Am Film „Dr. Doolittle und seine Tiere“ (1928) arbeiteten Paul Dessau, Kurt Weill und Paul Hindemith als Komponisten mit. Weitere Musikfilme wie „Harlekin“ (1931), „Carmen“ (1933) und „Papageno“ (1935) folgten.

 

Emigration

Aufgrund wirtschaftlicher Schwierigkeiten und auch, weil sie mit vielen Juden und Jüdinnen befreundet waren, entschlossen sich Lotte Reiniger und Carl Koch nach der Machtergreifung der Nationalsozialisten, Deutschland zu verlassen. 1935 gingen sie zunächst nach London. Da sie keine Daueraufenthaltsgenehmigungen erhielten, reisten sie 1943 weiter, mit Stationen in Paris und Rom. Auch hier hatten sie engen Kontakt zu anderen Künstlern.

Mehrere Kapitel von Hugh Loftings „Doktor Dolittle und seine Tiere“ entstanden auf der Grundlage von Loftings eigenen Zeichnungen. Lotte Reiniger stand mit dem Autor in Kontakt. Nach den drei Kurzfilmen „Die Reise nach Afrika“, „Dr. Dolittle in Gefahr“ sowie „In der Höhle des Löwen“ konnte Lotte Reininger aus Geldmangel keine weiteren Arbeiten mehr umsetzten.
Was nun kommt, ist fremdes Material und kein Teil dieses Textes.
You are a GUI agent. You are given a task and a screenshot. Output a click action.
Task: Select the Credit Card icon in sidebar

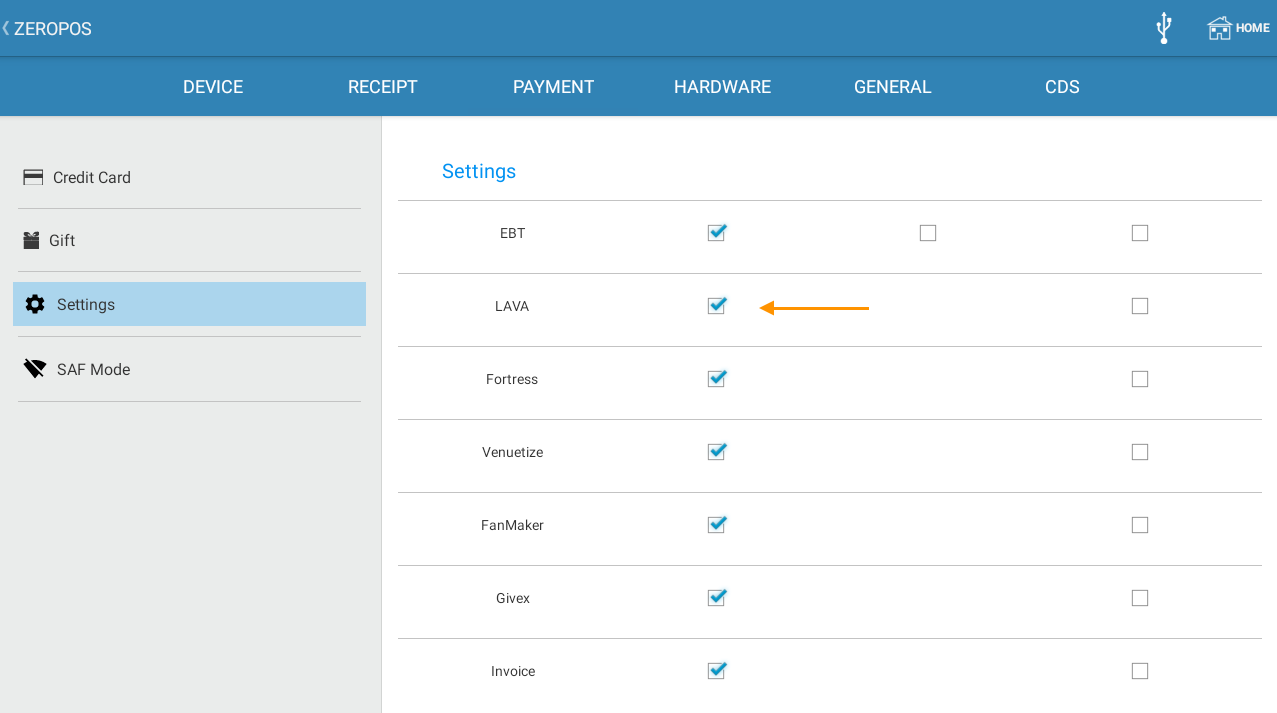32,176
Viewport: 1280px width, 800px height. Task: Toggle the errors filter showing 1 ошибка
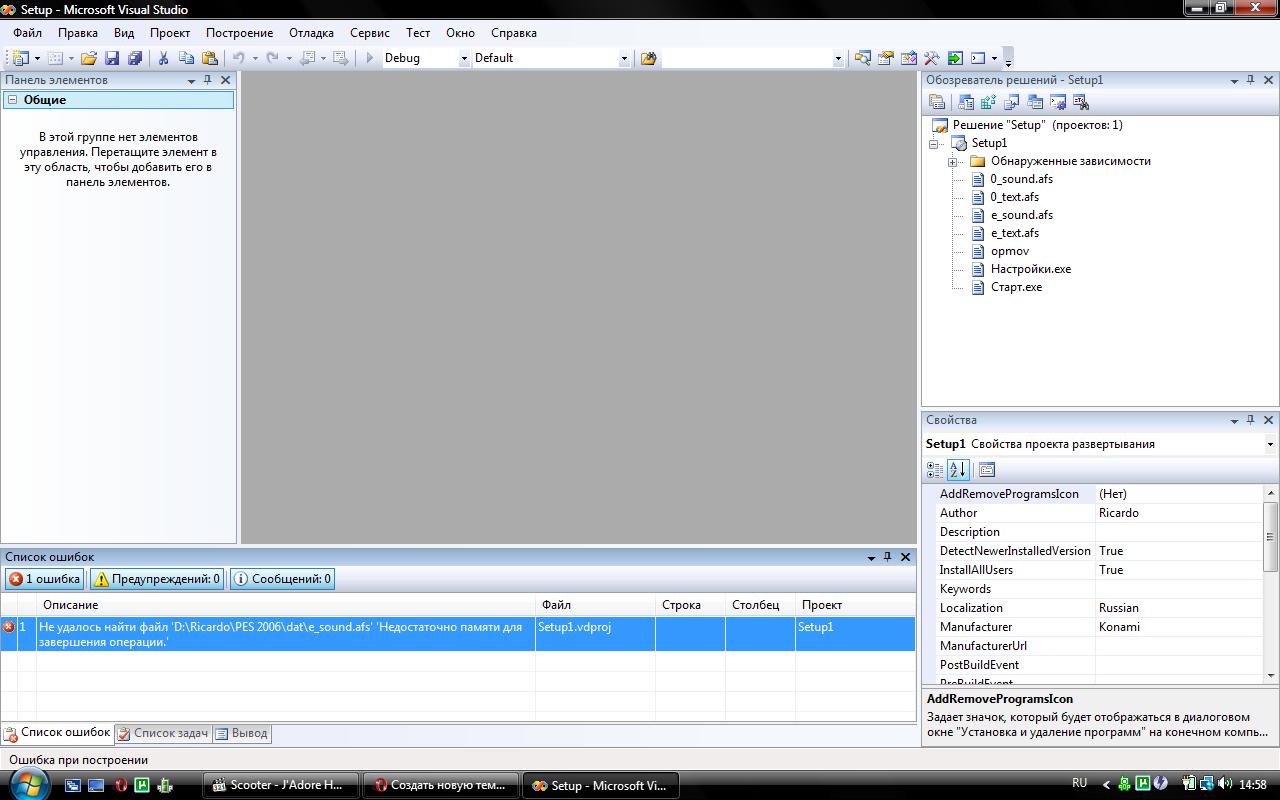point(45,579)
Igor Strawinsky erlaubte Lotte Reiniger, ein Stück aus seiner Pulcinella-Suite als musikalischen Hintergrund für einen Silhouettenfilm zu verwenden, und Benjamin Britten schrieb sogar für „The Tocher“ (1936) die Filmmusik. Weitere Kontakte ermöglichten Lotte Reiniger und ihrem Mann die Zusammenarbeit mit Jean Renoir an dem Film „La Marseillaise“ (1937) sowie mit Luchino Visconti.

Zu Weihnachten 1943 kehrte das Ehepaar widerwillig nach Berlin zurück, um sich der kranken Mutter von Reiniger zu widmen. In den Jahren 1944 bis 1947 entstand der Film „Die goldene Gans“.

 

Reife Werke

Von 1945 bis 1948 arbeitete Lotte Reiniger für die Berliner Schattenbühne. So entstanden in Zusammenarbeit mit ihrer Freundin Elsbeth Schulz die Märchen „Brüderchen und Schwesterchen“, „Gestiefelter Kater“ und „Dornröschen“.
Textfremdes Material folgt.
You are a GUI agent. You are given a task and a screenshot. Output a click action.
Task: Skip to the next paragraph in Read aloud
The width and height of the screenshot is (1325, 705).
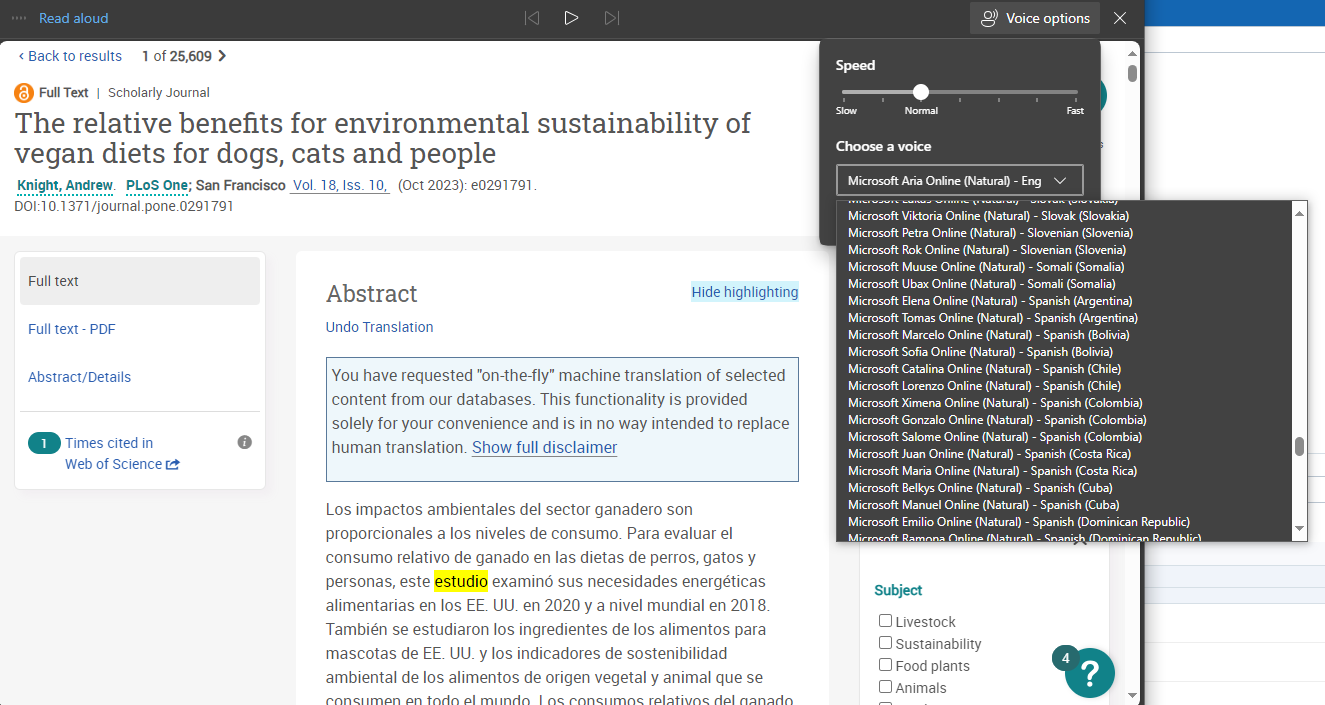pos(611,17)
Im Jahr 1949 siedelte das Ehepaar nach London in den Vorort New Barnet über. In den folgenden Jahren entstanden Filme für die BBC. Herausragend waren dabei die Verfilmungen von Märchen der Brüder Grimm, Hans Christian Andersen und der Geschichten aus Tausendundeine Nacht in Silhouettentechnik. Für ihren Film „Das tapfere Schneiderlein“ erhielt Lotte Reiniger auf der Biennale in Venedig 1954 (andere Quellen 1955) den „Silbernen Delphin“, den 1. Preis für Kurzfilme. Des Weiteren prägte Lotte Reiniger mit ihren Illustrationen zu einer Neuausgabe der Artus-Saga das englische Lesepublikum. Für Theater in Glasgow und Coventry entstanden zu der Zeit noch Silhouetten-Kurzfilme. 1955 gestaltete sie ihren ersten Silhouettenfilm mit farbigem Hintergrund.
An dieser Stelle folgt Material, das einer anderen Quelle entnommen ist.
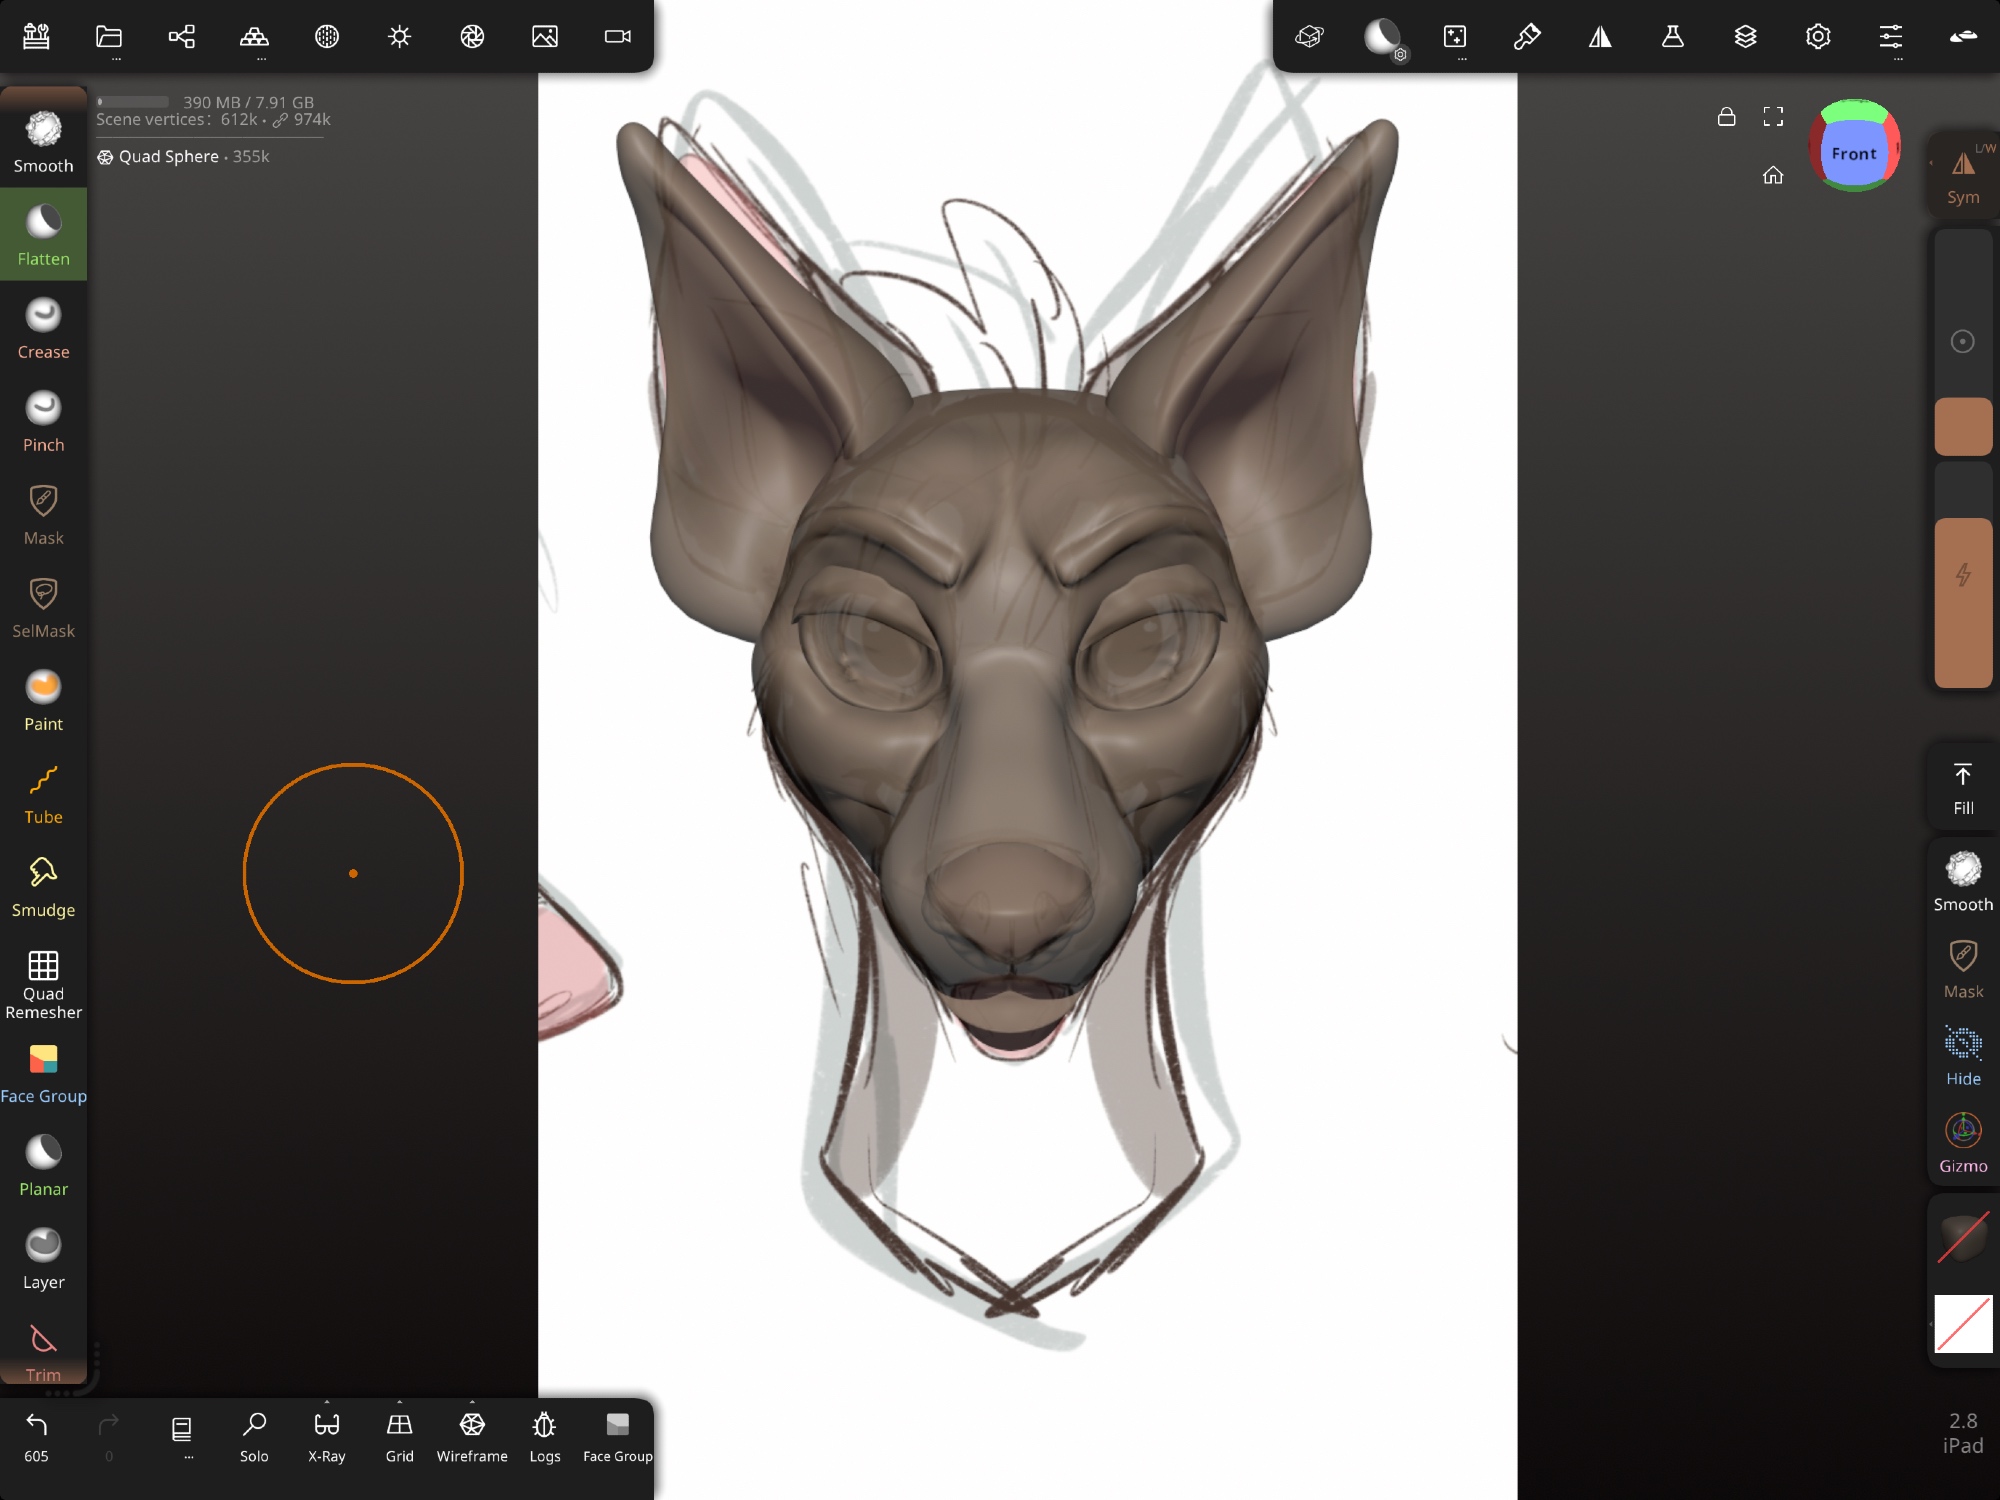2000x1500 pixels.
Task: Select the Crease brush tool
Action: coord(43,328)
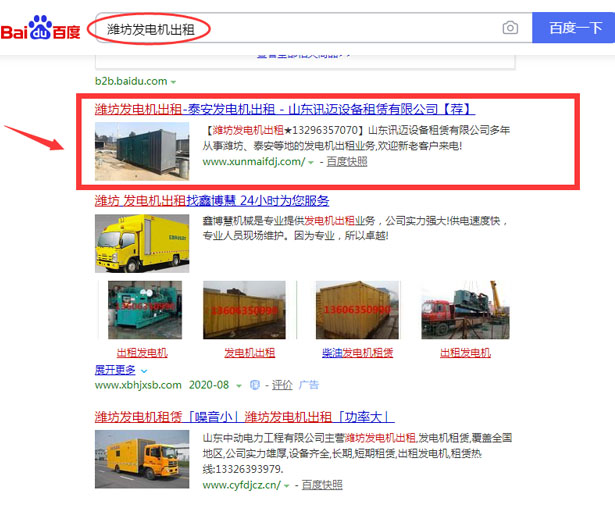Open 百度快照 under the xunmaifdj result
Viewport: 615px width, 520px height.
click(x=347, y=162)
Nach dem Tod von Carl Koch 1963 widmete Lotte Reiniger ihr Interesse Wolfgang Amadeus Mozart (ab 1971). In einem Zyklus von 140 Scherenschnitten setzte sie Motive und Szenen aus Opern wie „Così fan tutte“, „Don Giovanni“, „Figaros Hochzeit“ und „Die Zauberflöte“ (1973) um.

 

Tod

Im Jahr 1979 übersiedelte Lotte Reiniger nach Dettenhausen. Die Pionierin des Trickfilms starb am 19. Juni 1981. Sie wurde zusammen mit der Urne ihres Mannes auf dem örtlichen Friedhof beigesetzt. Eine Gedenktafel erinnert dort an sie.